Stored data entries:
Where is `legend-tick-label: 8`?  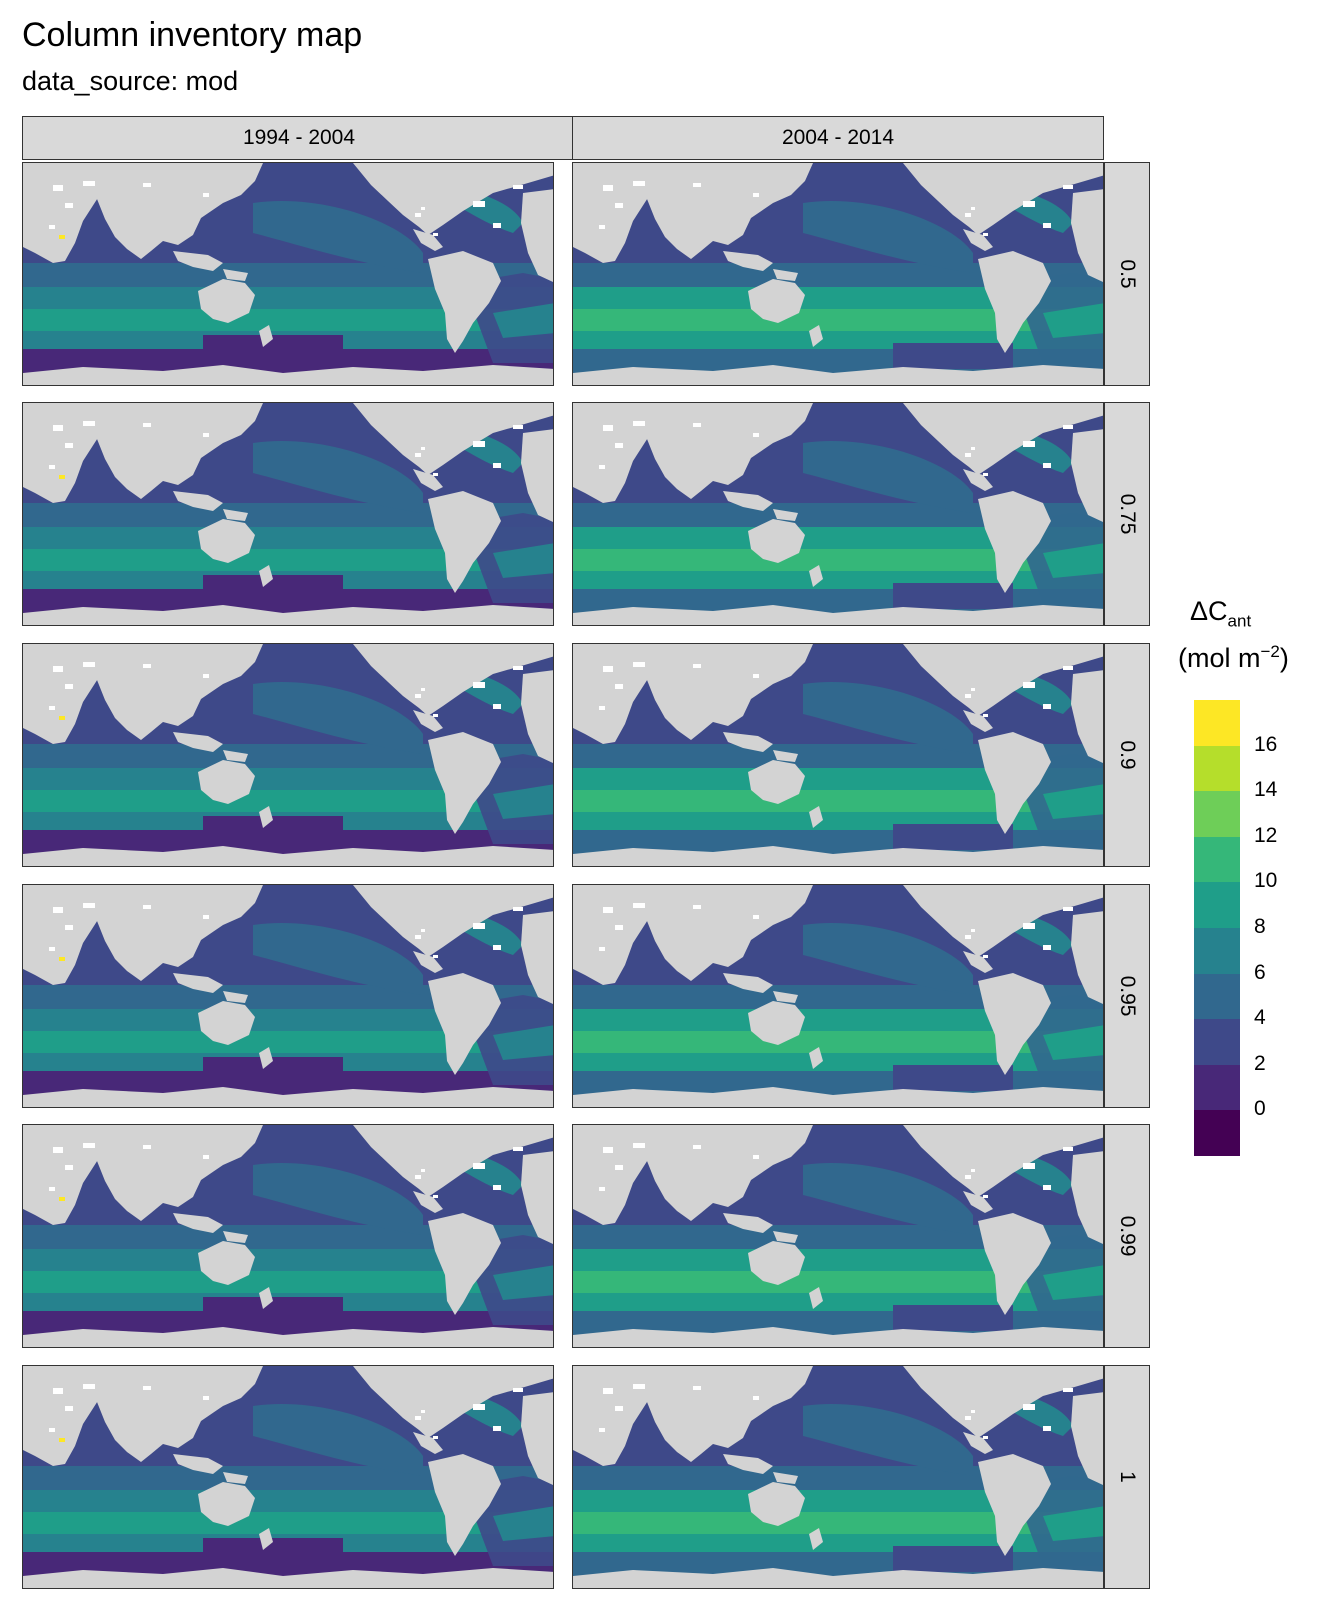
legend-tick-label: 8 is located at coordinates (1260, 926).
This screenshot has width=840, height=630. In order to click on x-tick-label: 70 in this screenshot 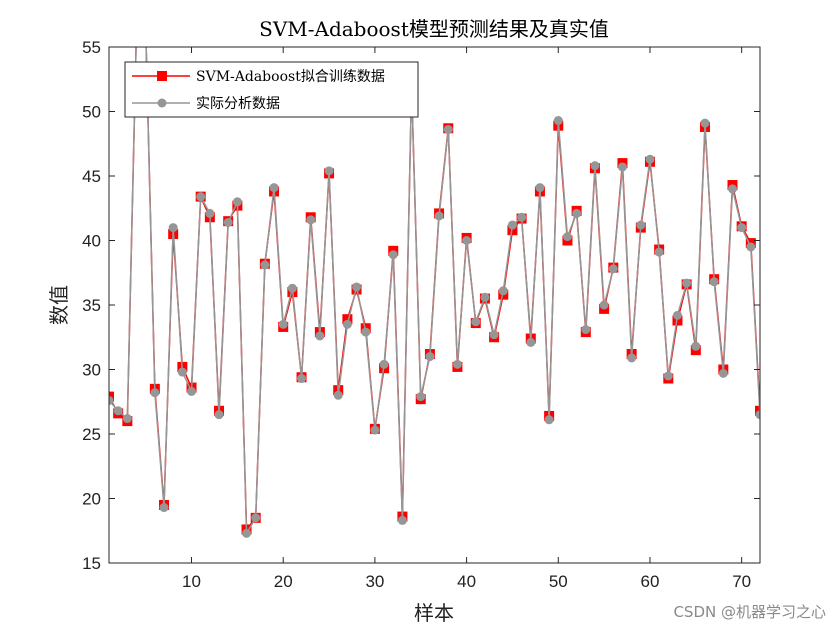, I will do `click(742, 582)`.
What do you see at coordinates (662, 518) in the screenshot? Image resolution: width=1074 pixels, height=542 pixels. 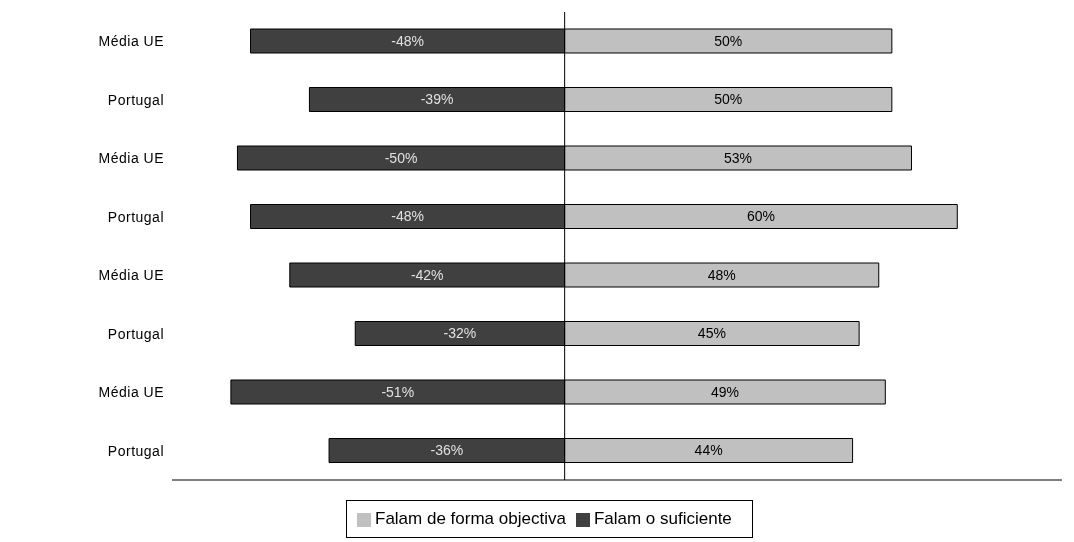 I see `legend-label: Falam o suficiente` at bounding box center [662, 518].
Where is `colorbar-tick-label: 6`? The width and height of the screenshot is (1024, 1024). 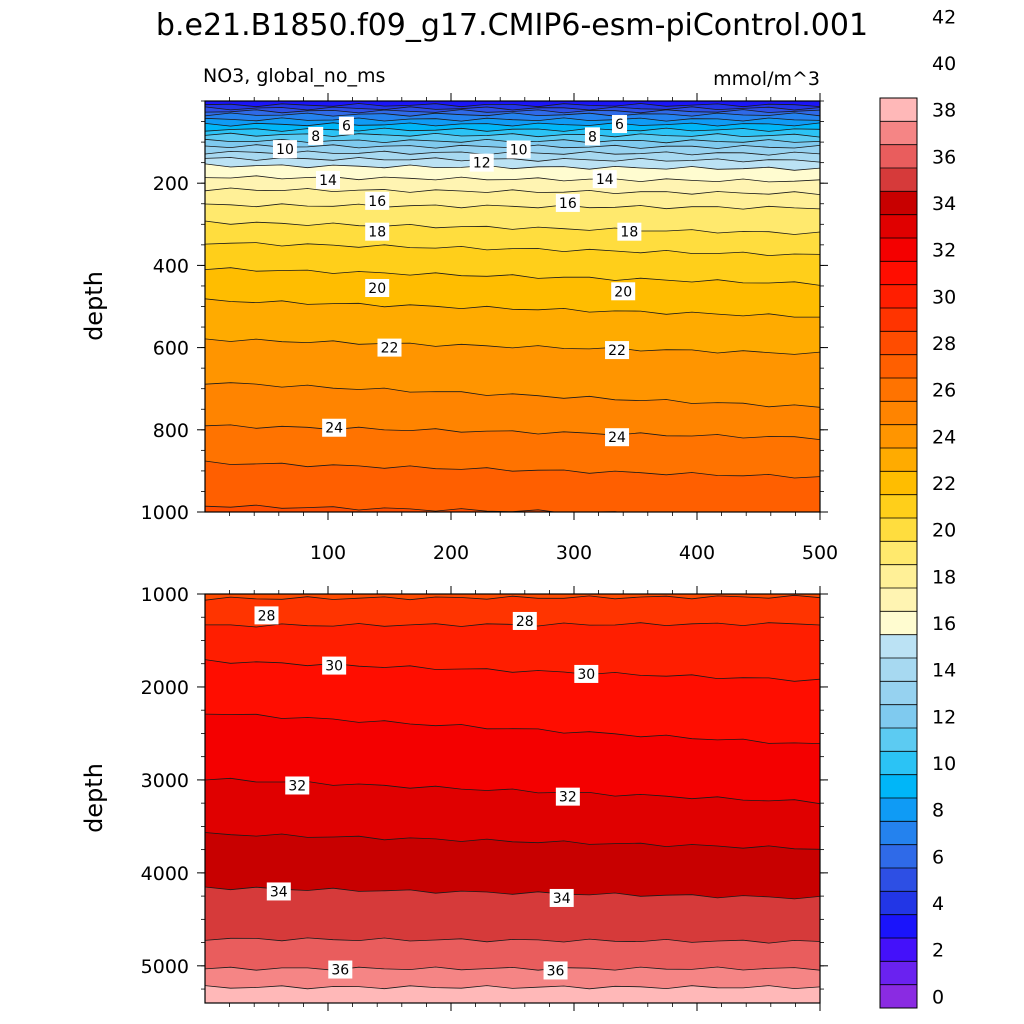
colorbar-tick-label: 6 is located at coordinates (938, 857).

Task instructions:
Express the entries from the line containing "is (1024, 1024)." through the end of the entries, inclusive, as a Markdown table with the columns Row and Line. Skip blank lines and leave the pictures out.

Solved exercise:
| Row | Line |
|---|---|
| 1 | Where is `colorbar-tick-label: 6`? The width and height of the screenshot is (1024, 1024).  |
| 2 | colorbar-tick-label: 6 is located at coordinates (938, 857). |